= TSIG =

Computer-networking protocol defined in RFC 2845

TSIG (transaction signature) is a computer-networking protocol defined
in RFC 2845. Primarily it enables the Domain Name System (DNS) to authenticate updates to a DNS database. It is most commonly used to update Dynamic DNS or a secondary/slave DNS server. TSIG uses shared secret keys and one-way hashing to provide a cryptographically secure means of authenticating each endpoint of a connection as being allowed to make or respond to a DNS update.

Although queries to DNS may usually be made without authentication, updates to DNS must be authenticated, since they make lasting changes to the structure of the Internet naming system. As the update request may arrive via an insecure channel (the Internet), one must take measures to ensure the authenticity and integrity of the request. The use of a key shared by the client making the update and the DNS server helps to ensure the authenticity and integrity of the update request. A one-way hashing function serves to prevent malicious observers from modifying the update and forwarding on to the destination, thus ensuring integrity of the message from source to destination.

A timestamp is included in the TSIG protocol to prevent recorded responses from being reused, which would allow an attacker to breach the security of TSIG. This places a requirement on dynamic DNS servers and TSIG clients to contain an accurate clock. Since DNS servers are connected to a network, the Network Time Protocol can provide an accurate time source.

DNS updates, like queries, are normally transported via UDP since it requires lower overhead than TCP. However, DNS servers support both UDP and TCP requests.

==Implementation==
An update, as specified in RFC 2136, is a set of instructions to a DNS server. These include a header, the zone to be updated, the prerequisites that must be satisfied, and the record(s) to be updated. TSIG adds a final record, which includes a timestamp and the hash of the request. It also includes the name of the secret key that was used to sign the request. RFC 2535 has recommendations on the form of the name.

The response to a successful TSIG update will also be signed with a TSIG record. Failures are not signed to prevent an attacker from learning anything about the TSIG key using specially crafted update "probes".

The nsupdate program can use TSIG to do DNS updates.

The TSIG record is in the same format as the other records in the update request.
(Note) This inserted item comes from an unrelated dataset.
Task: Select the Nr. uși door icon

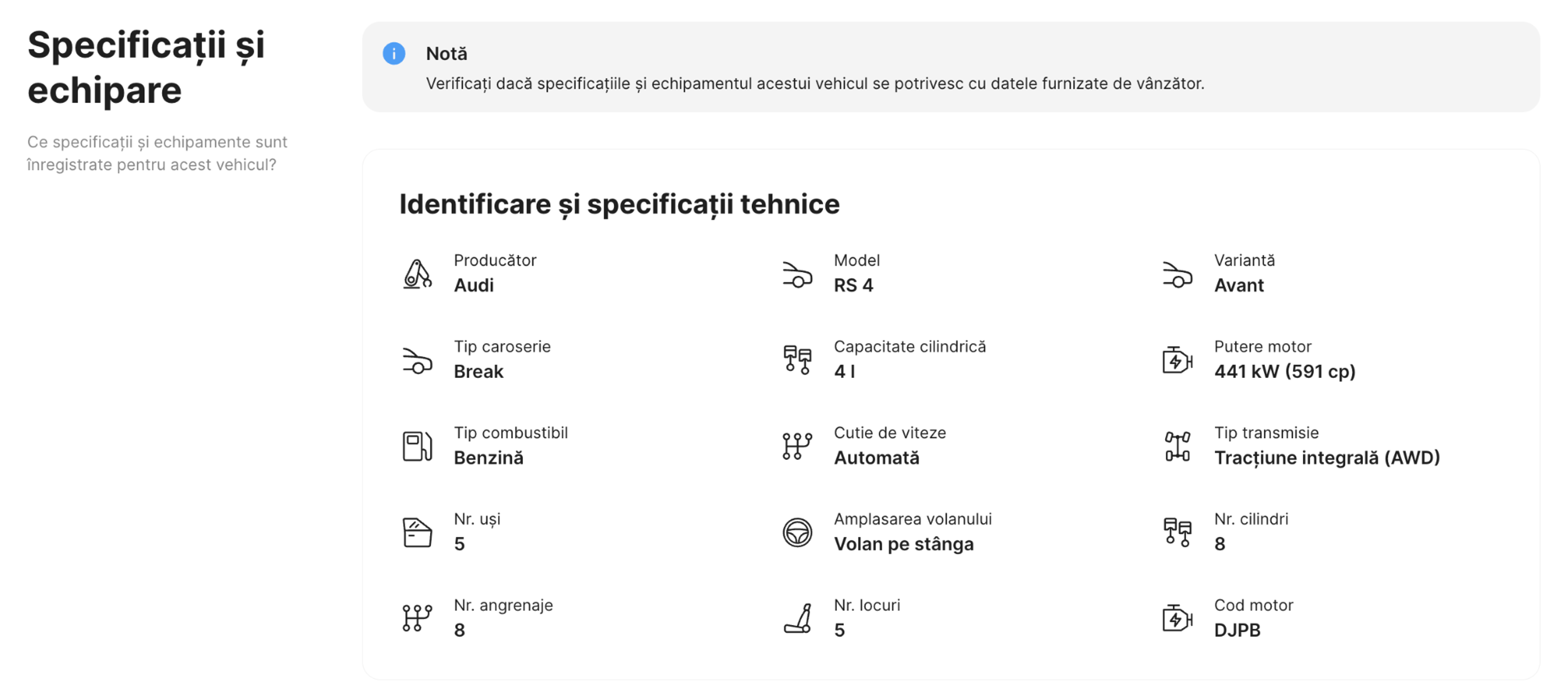Action: tap(417, 532)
The meaning of the fields is described in RFC 1035.

TSIG record fields
| Field | Bytes | Value | Description |
|---|---|---|---|
| NAME | Max. 256 | Varies | Key name; identifies key on both client and server |
| TYPE | 2 | TSIG (250) |  |
| CLASS | 2 | ANY (255) |  |
| TTL | 4 | 0 | TSIG records must not be cached |
| RDLENGTH | 2 | Varies | Length of RDATA field |
| RDATA | RDLENGTH | Varies | Structure containing the timestamp, algorithm and hash data |

== Alternatives to TSIG ==
Although TSIG is widely deployed, there are several problems with the protocol:

- It requires distributing secret keys to each host which must make updates.
- Although still in common usage, the HMAC-MD5 digest is no longer considered very secure. HMAC-SHA256 is preferred.

As a result, a number of alternatives and extensions have been proposed.
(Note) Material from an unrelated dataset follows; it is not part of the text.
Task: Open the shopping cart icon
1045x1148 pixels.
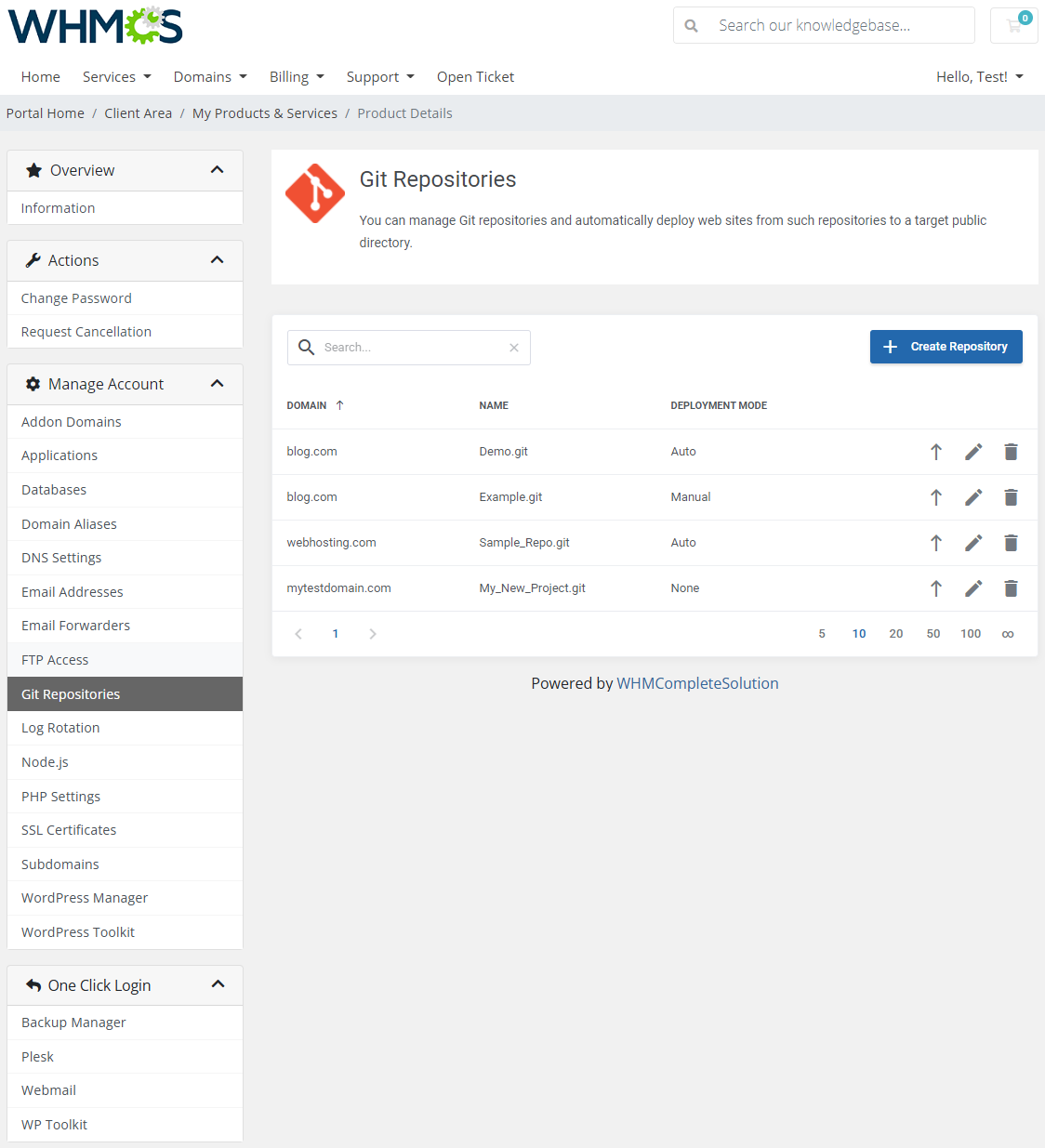Action: [x=1013, y=25]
- RFC 2137 specifies an update method using a public key "SIG" DNS record. A client holding the corresponding private key can sign the update request. This method matches the DNSSEC method for secure queries. However, this method is deprecated by RFC 3007.
- In 2003, RFC 3645 proposed extending TSIG to allow the Generic Security Service (GSS) method of secure key exchange, eliminating the need for manually distributing keys to all TSIG clients. The method for distributing public keys as a DNS resource record (RR) is specified in RFC 2930, with GSS as one mode of this method. A modified GSS-TSIG - using the Windows Kerberos Server - was implemented by Microsoft Windows Active Directory servers and clients called Secure Dynamic Update. In combination with poorly configured DNS (with no reverse lookup zone) using RFC 1918 addressing, reverse DNS updates using this authentication scheme are forwarded en masse to the root DNS servers and thus increase the traffic to root DNS servers. There is an anycast group which deals with this traffic to take it away from the root DNS servers.
- RFC 2845 defines TSIG, specifies only one allowed hashing function, the 128-bit HMAC-MD5, which is no longer considered to be highly secure. RFC 4635 was circulated to allow RFC 3174 Secure Hash Algorithm (SHA1) hashing and FIPS PUB 180-2 SHA-2 hashing to replace MD5. The 160-bit and 256-bit digests generated by SHA1 and SHA-2 are more secure than the 128-bit digest generated by MD5.
- RFC 2930 defines TKEY, a DNS record used to distribute keys automatically from a DNS server to DNS clients.
- RFC 3645 defines GSS-TSIG, which uses gss-api and TKEY to distribute keys automatically in gss-api mode.
- The DNSCurve proposal has many similarities to TSIG.